Gazebo Lake in the middle of Green Mountain Falls is pictured in February.

El Paso County voters spoke loud and clear in the Nov. 8 election that they want to keep funding improvements on roads and traffic operations. Nearly 80% of the county’s voters approved a request by the Pikes Peak Rural Transportation Authority to extend the .55% existing sales and use taxes to fund specific capital projects.

The town of Green Mountain Falls is a member of the PPRTA whose projects were among the 160 listed on the ballot. Other members are unincorporated El Paso County and the cities of Colorado Springs, Manitou Springs, Ramah and Calhan.

“Overall, I’m very pleased and happy with the voter support,” said Green Mountain Falls Mayor Todd Dixon. “The tax will enable us to do some things we need to do.”

Capital projects listed on the ballot are divided by importance, A and B lists.

Replacing the bridge on Ute Pass Avenue between Joyland and the fitness court is top of the A list for Green Mountain Falls. “I don’t think the bridge is hazardous and dangerous, but it definitely needs some love,” Dixon said. “As well, we need to rework the culverts downtown to see if we can’t correct drainage in the post office area.”

However, approval was only one part of the issue.

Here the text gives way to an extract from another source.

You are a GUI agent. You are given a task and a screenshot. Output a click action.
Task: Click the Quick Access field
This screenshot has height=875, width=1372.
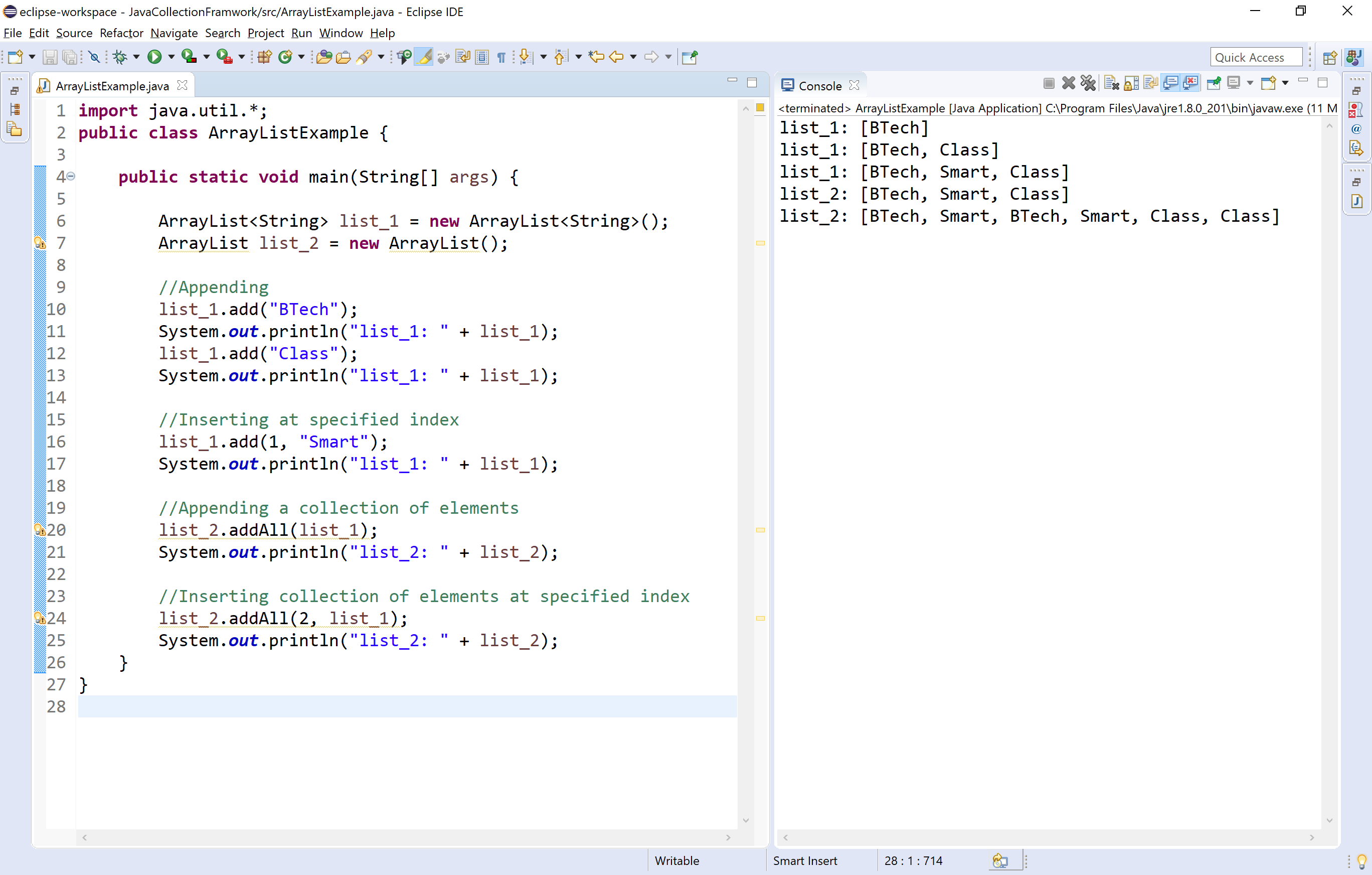click(1256, 57)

Initially, the PPRTA board of directors intended to ask the members to fund the preliminary engineering and cost estimates for every item on the list of capital projects. “Really, that would be fairly catastrophic for Green Mountain Falls because we’d have to go after grant money to pay for those,” Dixon said.

As a member of the board of directors, Dixon balked. “They understand and the issue kind of died,” Dixon said.

The ballot issue listed the other A projects, improvements on El Paso Trail and Iona Street while the B list includes improvements to various bridges around town.

With the voter approval, the town is estimated to receive nearly $800,000 over the next 10 years when the tax sunsets Dec. 31, 2034.

Voters initially approved the tax in 2004 and extended it in 2014. Fifty-five percent of the revenue is slated for capital projects, 35% for maintenance and 10% for transit. The town’s share of the maintenance funding is estimated to be $163,000 over the next 10 years.

Dixon attributes the passage of the RTA extension, in part, to highlighting the need to the citizens. “One of the things I’ve tried to do is up the ante on communications, through newsletters, Facebook posts, because there are things coming up where I’m going to be engaging on a more regional level,” he said.

In January, Dixon will be one of a three-member commission overseeing the Pikes Peak Regional Building department.

The next board of trustees meeting is at 7 p.m. Dec. 13, which is off-schedule.